- EXCERPTED DATA
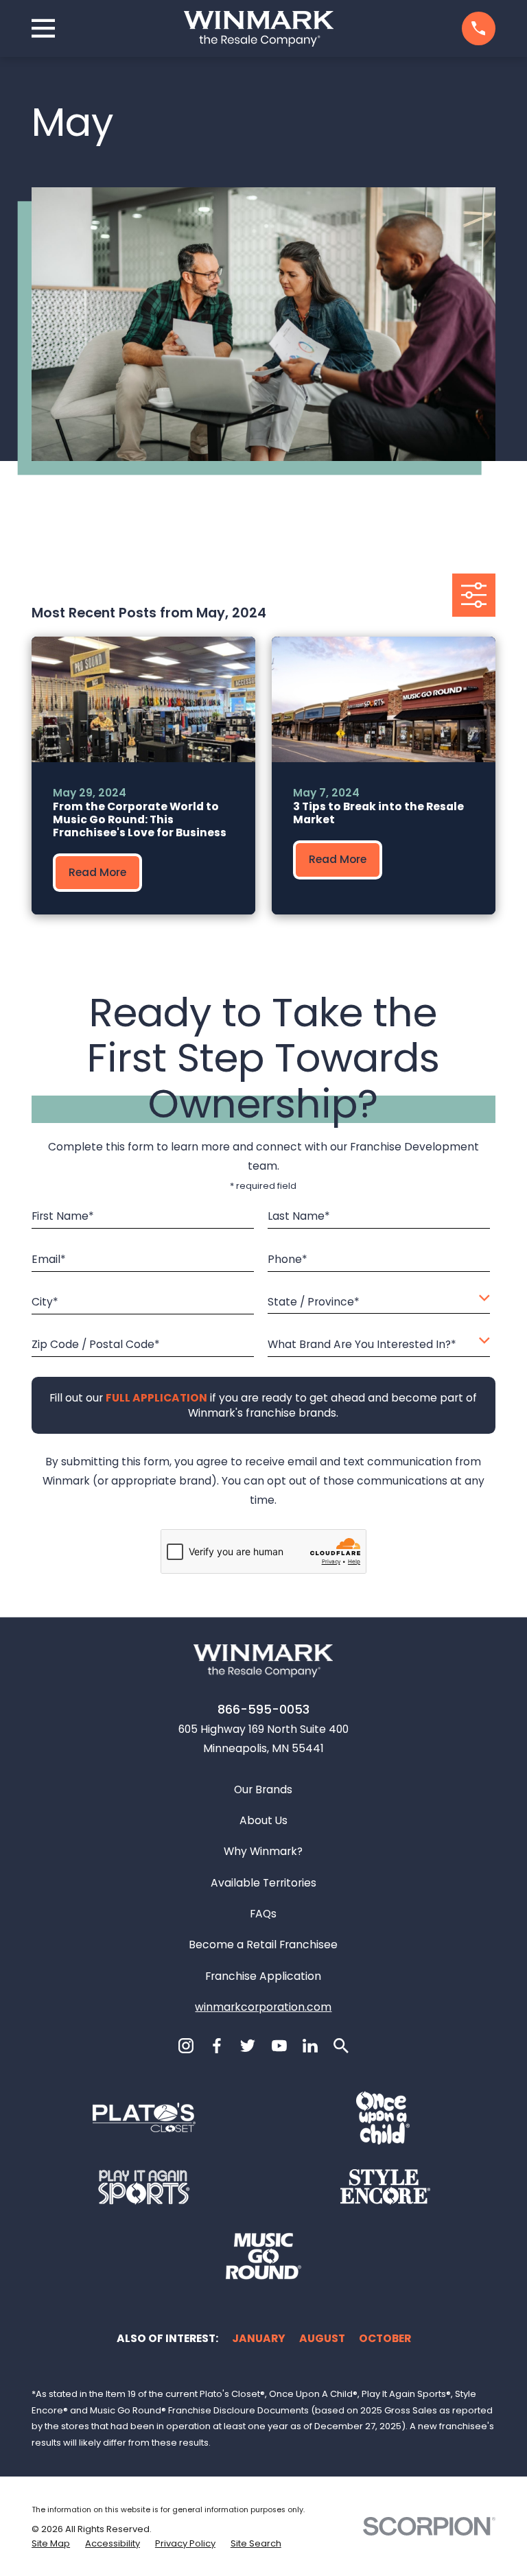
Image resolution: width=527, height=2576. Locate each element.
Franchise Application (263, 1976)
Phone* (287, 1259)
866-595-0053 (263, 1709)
...
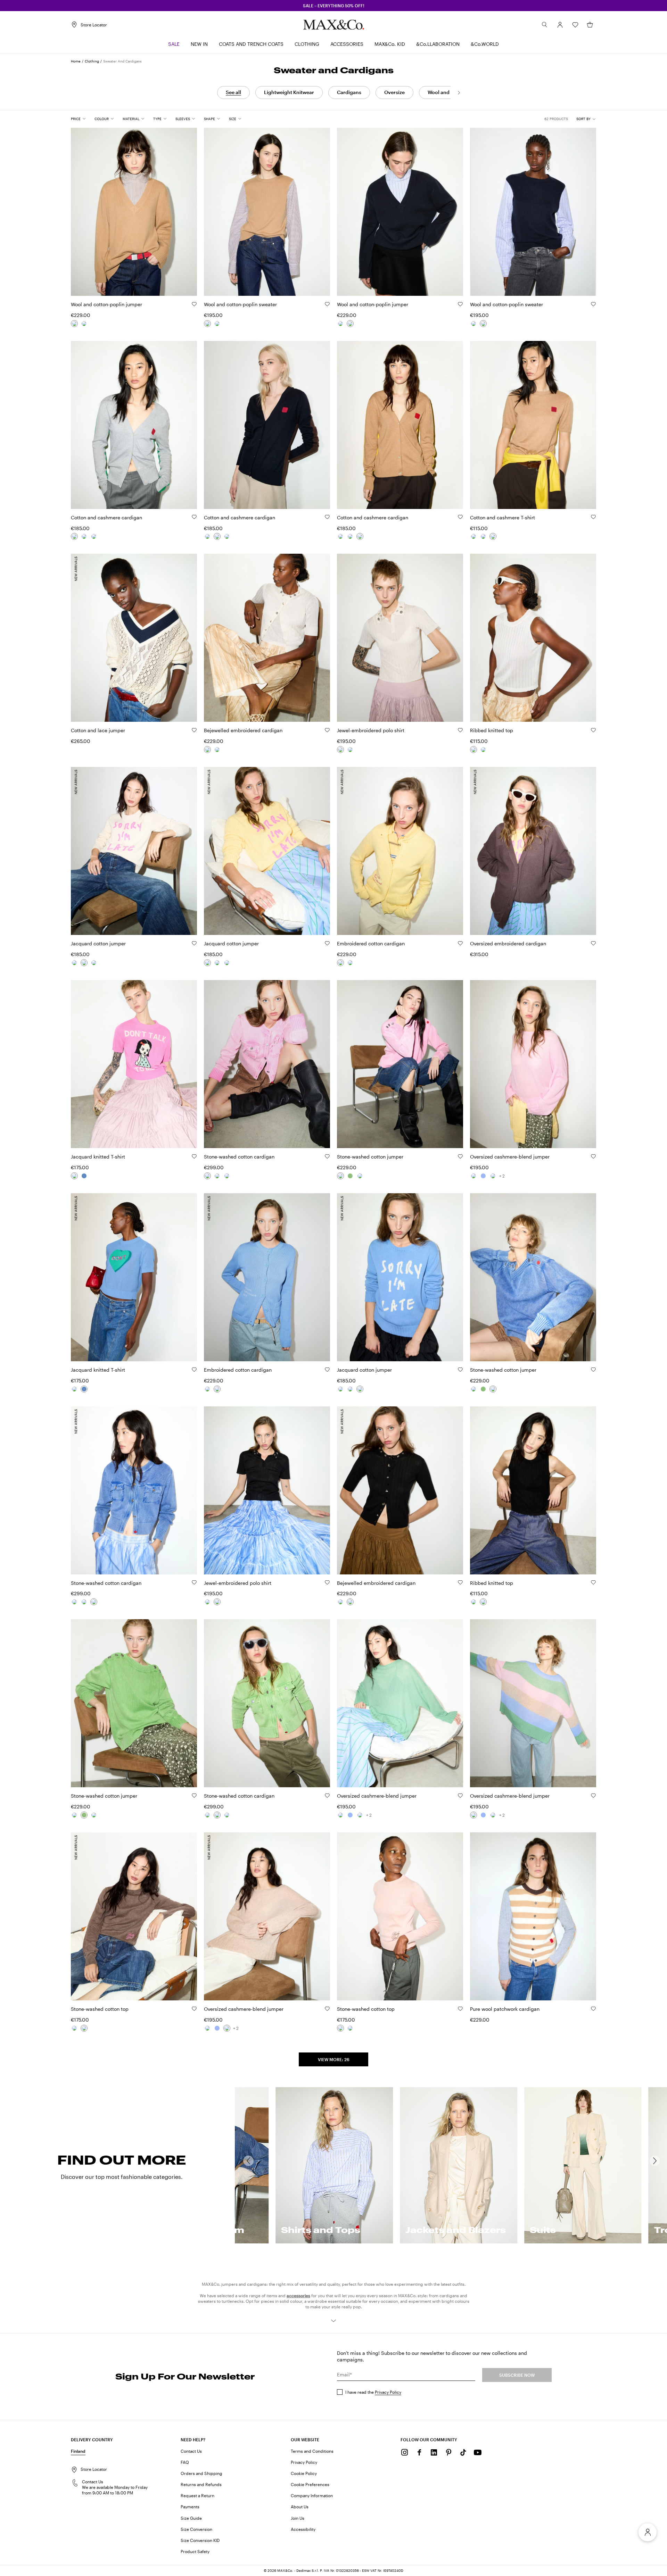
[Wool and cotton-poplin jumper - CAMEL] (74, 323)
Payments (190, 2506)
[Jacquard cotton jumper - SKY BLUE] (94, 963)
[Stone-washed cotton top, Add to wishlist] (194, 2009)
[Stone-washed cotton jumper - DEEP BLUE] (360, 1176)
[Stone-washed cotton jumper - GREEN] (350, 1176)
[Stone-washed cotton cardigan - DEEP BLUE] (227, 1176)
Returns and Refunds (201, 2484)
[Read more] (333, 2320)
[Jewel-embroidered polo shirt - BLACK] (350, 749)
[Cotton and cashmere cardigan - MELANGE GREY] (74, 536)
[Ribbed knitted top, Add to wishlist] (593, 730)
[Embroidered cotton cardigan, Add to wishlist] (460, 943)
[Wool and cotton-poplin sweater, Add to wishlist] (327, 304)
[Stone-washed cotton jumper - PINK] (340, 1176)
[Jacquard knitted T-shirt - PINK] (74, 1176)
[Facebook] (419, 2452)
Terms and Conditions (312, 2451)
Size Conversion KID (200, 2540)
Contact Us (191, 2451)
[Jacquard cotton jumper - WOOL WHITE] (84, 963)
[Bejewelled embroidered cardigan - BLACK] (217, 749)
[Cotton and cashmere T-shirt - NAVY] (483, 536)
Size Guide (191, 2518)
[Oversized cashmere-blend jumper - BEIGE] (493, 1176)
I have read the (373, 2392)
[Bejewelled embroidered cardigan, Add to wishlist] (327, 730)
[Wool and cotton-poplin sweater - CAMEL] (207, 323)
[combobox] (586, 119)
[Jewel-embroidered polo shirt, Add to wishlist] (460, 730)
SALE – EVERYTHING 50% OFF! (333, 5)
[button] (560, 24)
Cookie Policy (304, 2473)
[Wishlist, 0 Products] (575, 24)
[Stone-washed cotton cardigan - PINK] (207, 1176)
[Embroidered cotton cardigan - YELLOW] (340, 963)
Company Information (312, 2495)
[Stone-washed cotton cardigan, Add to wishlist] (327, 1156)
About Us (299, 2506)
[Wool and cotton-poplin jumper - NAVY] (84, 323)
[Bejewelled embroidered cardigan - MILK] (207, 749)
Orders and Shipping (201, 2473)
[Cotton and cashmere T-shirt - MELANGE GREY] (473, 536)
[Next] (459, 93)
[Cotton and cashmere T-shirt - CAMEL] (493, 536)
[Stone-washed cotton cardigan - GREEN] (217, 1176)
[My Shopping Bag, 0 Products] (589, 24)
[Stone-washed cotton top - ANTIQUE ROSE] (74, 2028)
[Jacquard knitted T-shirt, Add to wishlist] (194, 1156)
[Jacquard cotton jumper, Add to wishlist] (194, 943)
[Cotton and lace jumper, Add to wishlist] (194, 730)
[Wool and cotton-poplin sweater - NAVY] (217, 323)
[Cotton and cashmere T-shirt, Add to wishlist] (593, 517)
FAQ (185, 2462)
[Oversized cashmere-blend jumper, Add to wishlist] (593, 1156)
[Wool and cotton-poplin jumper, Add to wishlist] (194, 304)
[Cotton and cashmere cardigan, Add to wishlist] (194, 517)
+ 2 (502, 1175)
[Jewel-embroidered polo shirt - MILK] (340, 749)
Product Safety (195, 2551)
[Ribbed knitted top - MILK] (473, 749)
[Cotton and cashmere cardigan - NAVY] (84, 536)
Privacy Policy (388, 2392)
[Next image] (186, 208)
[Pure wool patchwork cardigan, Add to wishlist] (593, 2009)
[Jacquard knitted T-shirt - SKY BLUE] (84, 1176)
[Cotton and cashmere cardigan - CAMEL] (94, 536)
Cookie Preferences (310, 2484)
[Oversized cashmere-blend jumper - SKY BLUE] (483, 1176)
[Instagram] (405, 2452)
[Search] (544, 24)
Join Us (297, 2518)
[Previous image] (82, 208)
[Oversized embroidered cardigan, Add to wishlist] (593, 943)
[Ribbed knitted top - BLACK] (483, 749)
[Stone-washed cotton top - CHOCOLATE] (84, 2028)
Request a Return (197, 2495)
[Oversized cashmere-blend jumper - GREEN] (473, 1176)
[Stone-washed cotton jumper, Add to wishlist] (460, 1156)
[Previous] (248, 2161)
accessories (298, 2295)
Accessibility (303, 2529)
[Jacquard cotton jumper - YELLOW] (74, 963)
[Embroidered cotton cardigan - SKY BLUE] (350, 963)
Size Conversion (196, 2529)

- TASK DIRECTIONS
Which lines run from the one holding "I have read the (373, 2392)" through the one holding "About Us (299, 2506)" in the records above? Repeat them exactly, both included, and nothing more.

- WRITTEN RESPONSE
I have read the (373, 2392)
[Bejewelled embroidered cardigan, Add to wishlist] (327, 730)
[Wool and cotton-poplin sweater - CAMEL] (207, 323)
[combobox] (586, 119)
[Jewel-embroidered polo shirt, Add to wishlist] (460, 730)
SALE – EVERYTHING 50% OFF! (333, 5)
[button] (560, 24)
Cookie Policy (304, 2473)
[Wishlist, 0 Products] (575, 24)
[Stone-washed cotton cardigan - PINK] (207, 1176)
[Embroidered cotton cardigan - YELLOW] (340, 963)
Company Information (312, 2495)
[Stone-washed cotton cardigan, Add to wishlist] (327, 1156)
About Us (299, 2506)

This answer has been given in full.